TASK TO CARRY OUT: Transcribe exactly everything in the data below from the line containing "Task: Open Jupyter notebook in sidebar" down to the line containing "Collapse Revision 2", both lines included and nothing further.

━━━━━ EXCERPTED RECORDS ━━━━━

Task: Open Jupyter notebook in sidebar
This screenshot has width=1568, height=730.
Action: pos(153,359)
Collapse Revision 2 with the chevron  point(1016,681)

━━━━━
━━━━━ EXCERPTED RECORDS ━━━━━

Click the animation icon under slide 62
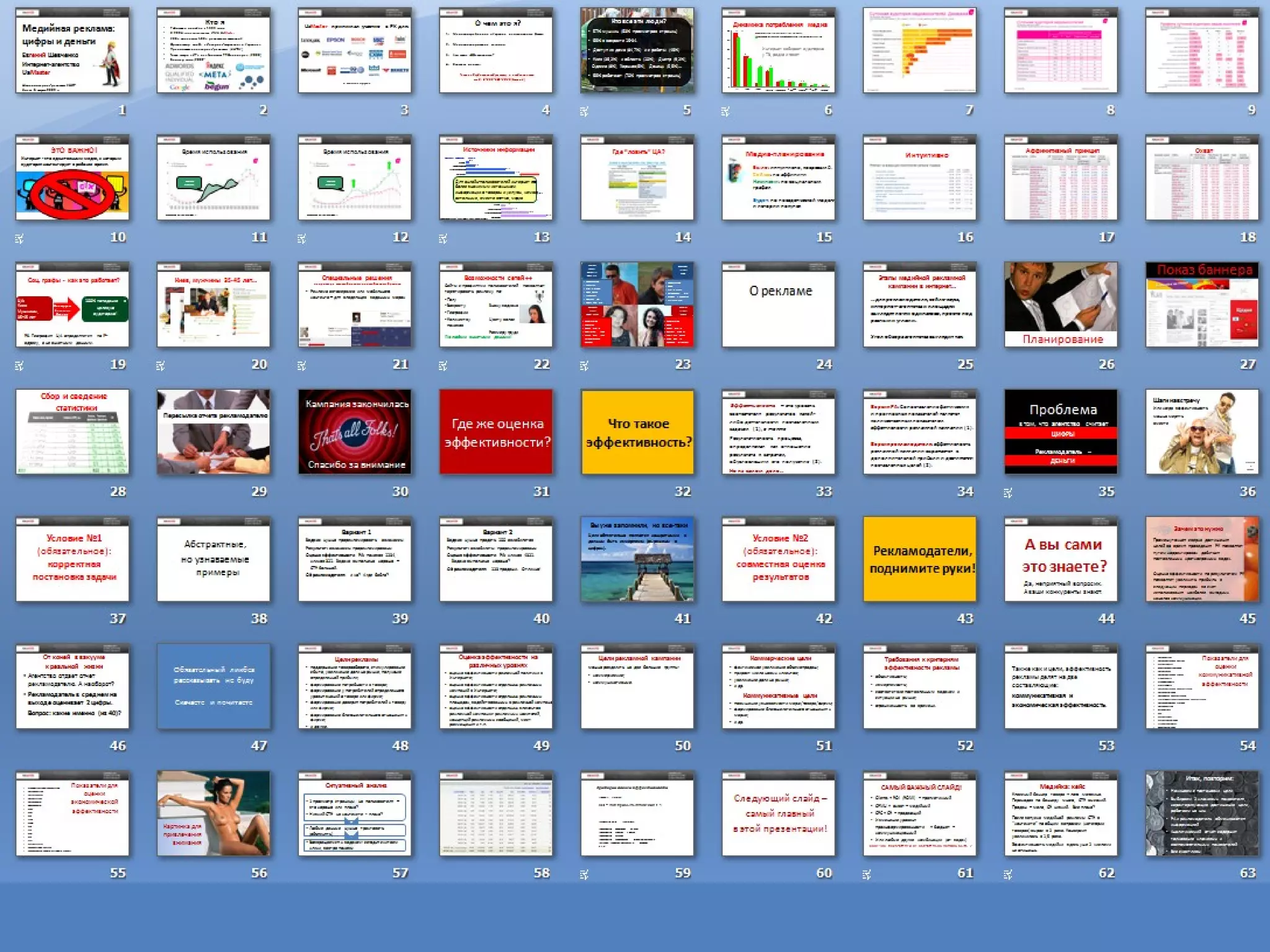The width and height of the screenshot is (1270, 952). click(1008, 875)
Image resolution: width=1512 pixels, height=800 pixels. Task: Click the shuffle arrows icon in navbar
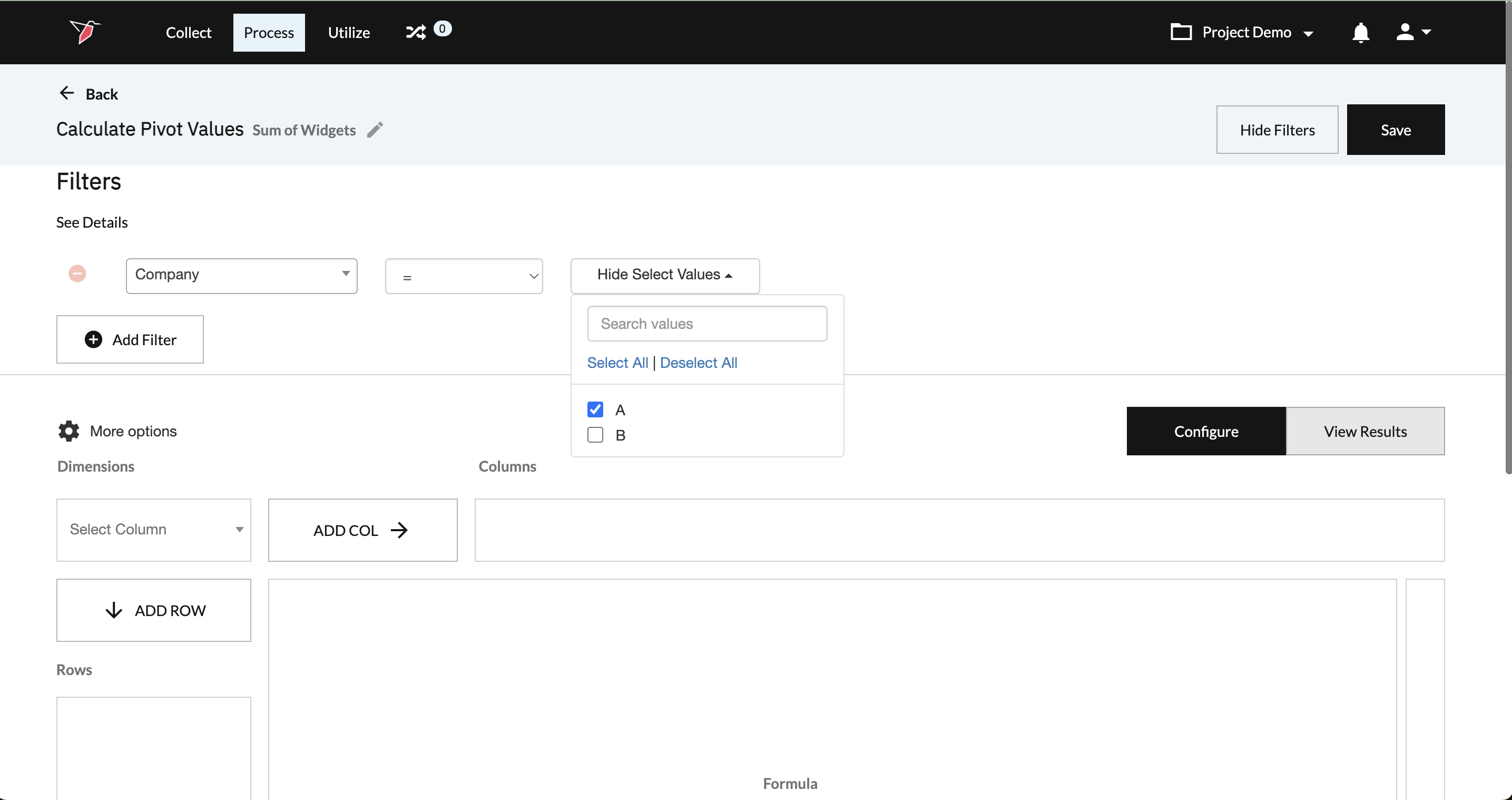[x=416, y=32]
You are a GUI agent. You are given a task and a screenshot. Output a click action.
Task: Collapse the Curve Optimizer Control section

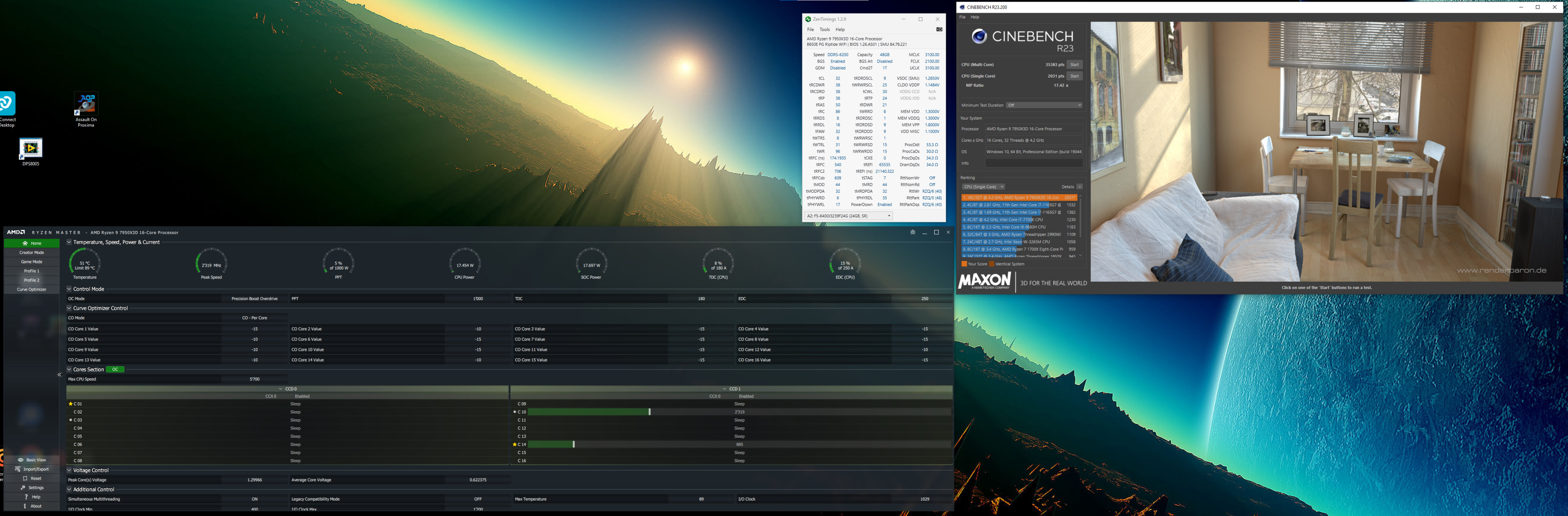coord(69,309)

━━━━━
━━━━━ EXCERPTED RECORDS ━━━━━

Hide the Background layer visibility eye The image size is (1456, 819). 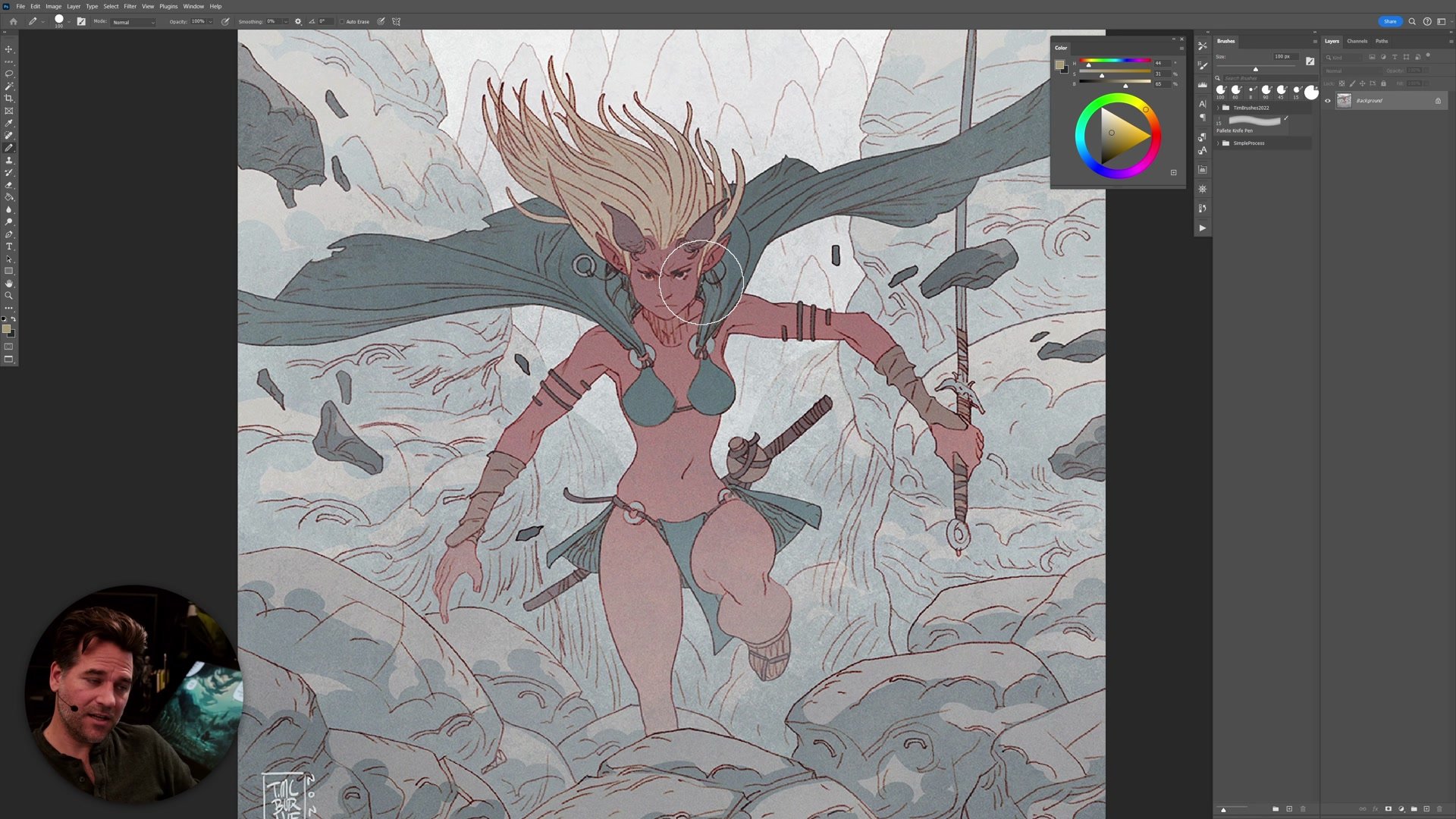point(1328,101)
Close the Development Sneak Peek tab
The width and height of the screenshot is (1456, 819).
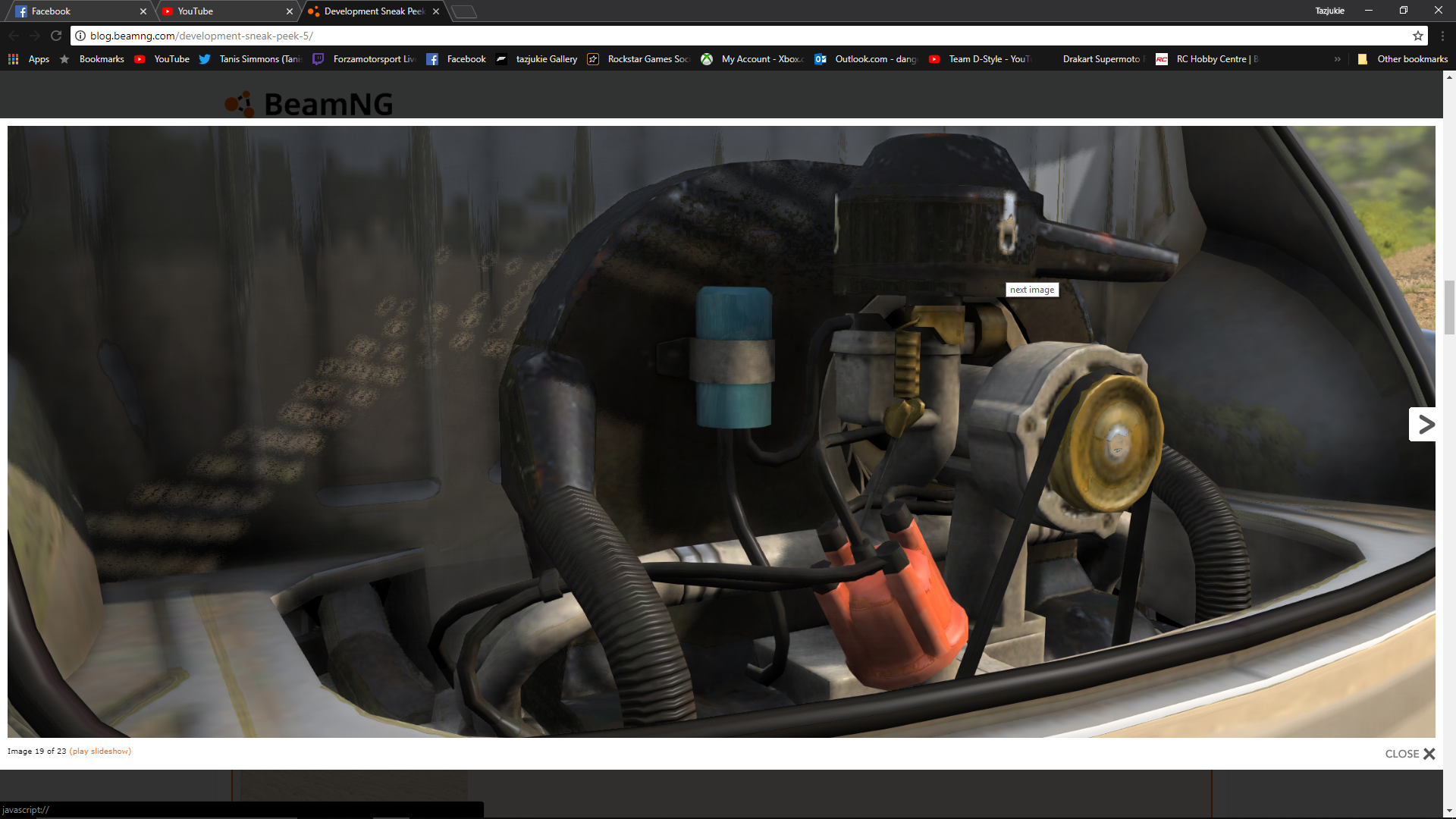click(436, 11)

━━━━━

FINAL ANSWER:
Task: Open Jupyter notebook in sidebar
This screenshot has width=1568, height=730.
Action: pos(153,359)
Collapse Revision 2 with the chevron  point(1016,681)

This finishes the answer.